Do you get in early, stay in late, work weekends and still feel as though you’re burning the candle at both ends? If so, you are probably experiencing occupational burnout. It happens to the best of us – and left unchecked, work burnout can have a lasting and negative effect on our lives both inside and outside of work.
Many employees who have been tackling large workloads for months are slowly but surely losing their motivation at work. Extreme work stress brought on by long work hours and seemingly relentless deadlines can lead to low morale and reduced productivity – not to mention decreased job satisfaction.
Here are some ways to help you renew your enthusiasm and get your career back on track to avoid burnout:
Evaluate your role
If your company has experienced layoffs or has a hiring freeze in place, you might be shouldering more responsibility now than in the past. Although taking on new assignments can be a good career move, doing so can lead to occupational burnout if the scope of your responsibility has expanded beyond what you can reasonably manage. If you’re feeling overwhelmed, don’t try to shrug it off. Instead, meet with your manager and be honest about your situation. Work with him or her to reprioritise projects or look for ways to delegate some of your work.
Look at your schedule
The way you manage your time can also affect your ability to rebound from job exhaustion. If you are overbooked or spending too much energy on non-critical initiatives, you may be creating additional pressure at work. Try keeping a simple record of your activities for a week and divide the findings into categories such as “researching”, “reviewing proposals” and “responding to e-mails”. Are you devoting adequate time to the highest priorities?
Identify your stressors
Understanding why you are feeling deflated can help you move in a more positive direction. Think about what has contributed to your burnout: Is it the feeling that projects are out of your control? Have your own actions made the problem worse? For example, you may have set an overly ambitious timeline for completing an assignment, creating unnecessary stress and obstacles to its success. Even small changes to your routine, such as seeking assistance from your manager when you have too many projects on your plate, can help brighten your outlook.
Ask for help
A common symptom of workload overload is a feeling of isolation. You may think you’re the only one who can review a particular document because you understand the project best, but someone else might bring in a fresh perspective – not to mention relieve some of the burden. It’s acceptable to let others know that you’re facing difficulties and request their assistance. Keep in mind that you would not be perceived as someone who complains a lot if you objectively outline the specific issues you are trying to address and ask for guidance.
Take a break to avoid occupational burnout
Make sure to allow time to periodically recharge. Even if you’re working long hours, you can counteract stress and maximise your performance on the job by taking five or 10 minute breaks throughout the day.
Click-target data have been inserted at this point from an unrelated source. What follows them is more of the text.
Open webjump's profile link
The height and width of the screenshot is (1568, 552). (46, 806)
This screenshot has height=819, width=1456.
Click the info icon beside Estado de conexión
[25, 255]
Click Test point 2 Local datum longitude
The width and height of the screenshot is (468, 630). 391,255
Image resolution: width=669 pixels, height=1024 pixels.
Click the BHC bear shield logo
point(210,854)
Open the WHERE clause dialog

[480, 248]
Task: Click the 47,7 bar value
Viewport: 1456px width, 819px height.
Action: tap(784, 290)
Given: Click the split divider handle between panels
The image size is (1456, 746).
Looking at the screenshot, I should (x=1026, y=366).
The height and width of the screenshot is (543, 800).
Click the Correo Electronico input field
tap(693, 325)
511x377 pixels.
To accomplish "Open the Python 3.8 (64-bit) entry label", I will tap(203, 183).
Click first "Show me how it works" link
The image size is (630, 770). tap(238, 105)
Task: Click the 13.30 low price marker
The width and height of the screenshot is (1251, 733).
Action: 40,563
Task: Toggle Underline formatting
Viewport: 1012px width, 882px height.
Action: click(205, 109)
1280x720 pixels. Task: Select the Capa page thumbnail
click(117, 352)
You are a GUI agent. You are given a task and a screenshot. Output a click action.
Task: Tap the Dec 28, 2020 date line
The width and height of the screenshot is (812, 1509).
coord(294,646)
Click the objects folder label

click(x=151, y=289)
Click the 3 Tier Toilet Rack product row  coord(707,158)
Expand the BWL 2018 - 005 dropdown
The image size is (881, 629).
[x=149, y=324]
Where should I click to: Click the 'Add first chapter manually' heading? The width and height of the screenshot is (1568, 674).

Stand up and stretch or go for a short walk. Instead of eating lunch at your desk, try the staffroom or actually step outside the office for some fresh air. Use your annual leave fruitfully as well. Getting away from the office – even for a day or two – can give you a fresh perspective on your situation and allow you to return with new focus and energy.
A certain amount of stress is inherent in any job, but when the pressure gets out of hand, it’s important to act quickly. Occupational burnout can negatively affect not only your overall job performance but also your personal life. By taking measures to reduce the amount of stress you’re facing, you can regain your motivation. And in time, if the stress persists, maybe its time to look for a new job.